Save for a few exceptions (okay, fine, Jackson Hole; yes, we hear you Entire Northeast) beautiful, shreddable snow has been in short supply over the past few seasons. Which means the hype around El Niño has found a hungry audience—us to be exact.
Predictions vary widely, but some meteorologists think the powder-heavy winters of 1982 and 1997 are a good reference. So whether it’s a day pass at your local hill, or a ski destination trip, we decided to poll some meteorologists, backcountry guides, and athletes on the top places to take advantage of this winter’s El Niño.

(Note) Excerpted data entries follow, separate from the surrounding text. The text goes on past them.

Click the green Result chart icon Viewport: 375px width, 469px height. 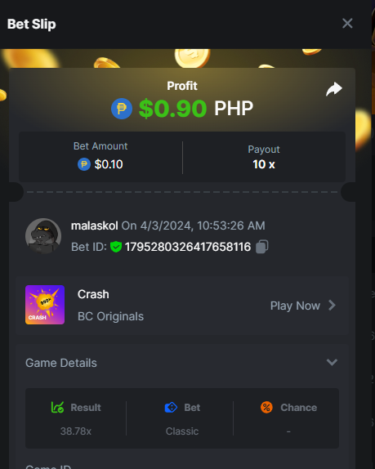click(57, 407)
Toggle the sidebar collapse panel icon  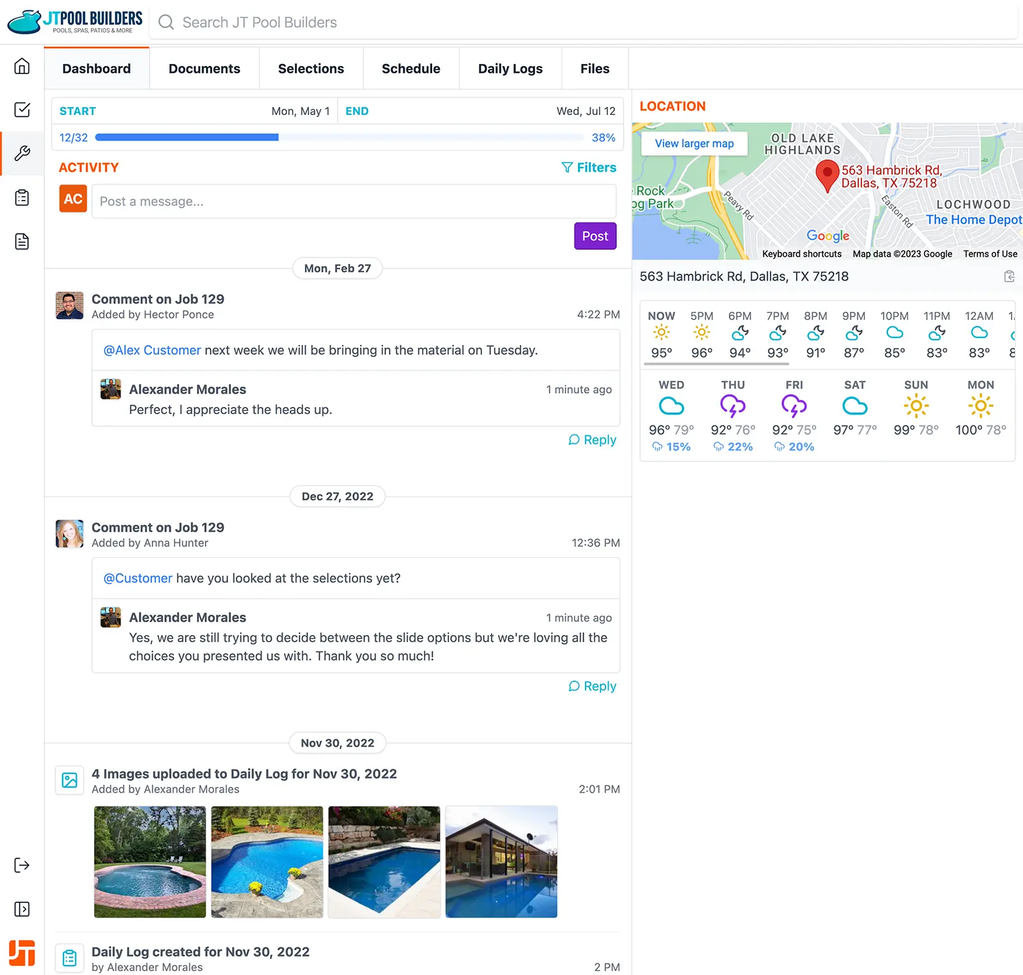pyautogui.click(x=22, y=909)
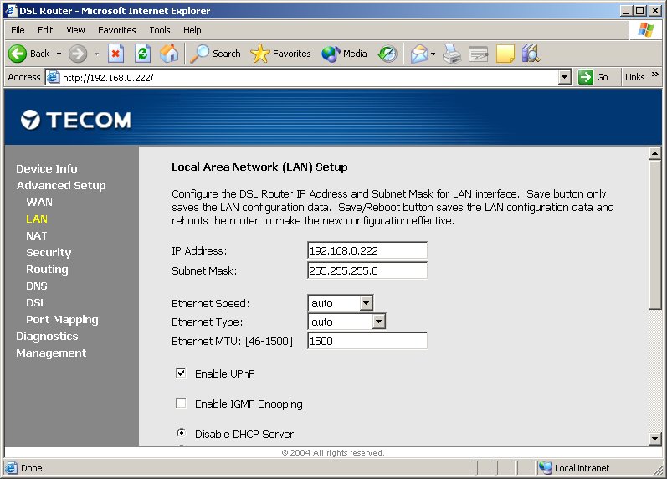667x479 pixels.
Task: Open the Search toolbar button
Action: 216,54
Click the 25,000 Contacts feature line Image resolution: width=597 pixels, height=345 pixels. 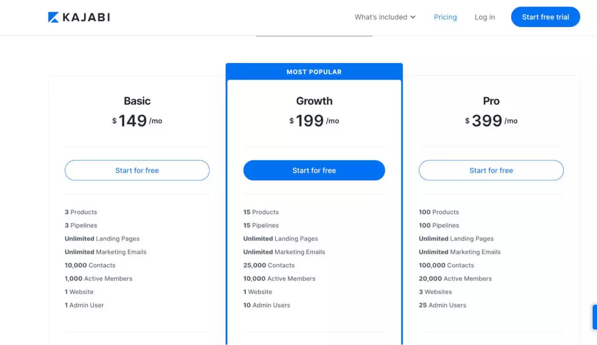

COLORADO, MONTANA and WYOMING
Southern Colorado is in luck this year. “You have a good chance of seeing above average precipitation,” says Tom Di Liberto, meteorologist for the Climate Prediction Center at the National Oceanic and Atmospheric Administration (NOAA). Backcountry guide Dick Jackson says that big dumps of snow from El Nino could then result in a more stable snowpack—and thus safer and more fun backcountry skiing. “In general, more snow translates to greater stability,” Jackson says. “For us, a big snowpack might be 6.5 ft. of snow. We have a shallow snowpack. If we can get a big snowpack, as a guide that allows me to relax a little bit more.” As always, you should follow day-to-day avalanche and weather forecasts before venturing into the backcountry.
While Southern Colorado is set, as you move north through the Rockies you’re less likely to see a banner year, Di Liberto says. Northern Colorado, Montana, and Wyoming are likely in for drier-than-average winters this time around.
Tahoe could go either way—but we’re betting on snow. In general, El Nino makes a dividing line that starts around the level of Sacramento and reaches across the US from west to east. Below the line is wetter, and above the line is warmer and drier. The line wobbles around, but is still a good rule of thumb for what to expect.
Tahoe, as it happens, is also right around this dividing line. “When we have above average precip in California it’s always hard to predict,” Di Liberto says. “Sometimes the stronger the El Nino, the more widespread the impact is. We’ll have lots of rain in Southern California but it’s hard to say for Northern California.”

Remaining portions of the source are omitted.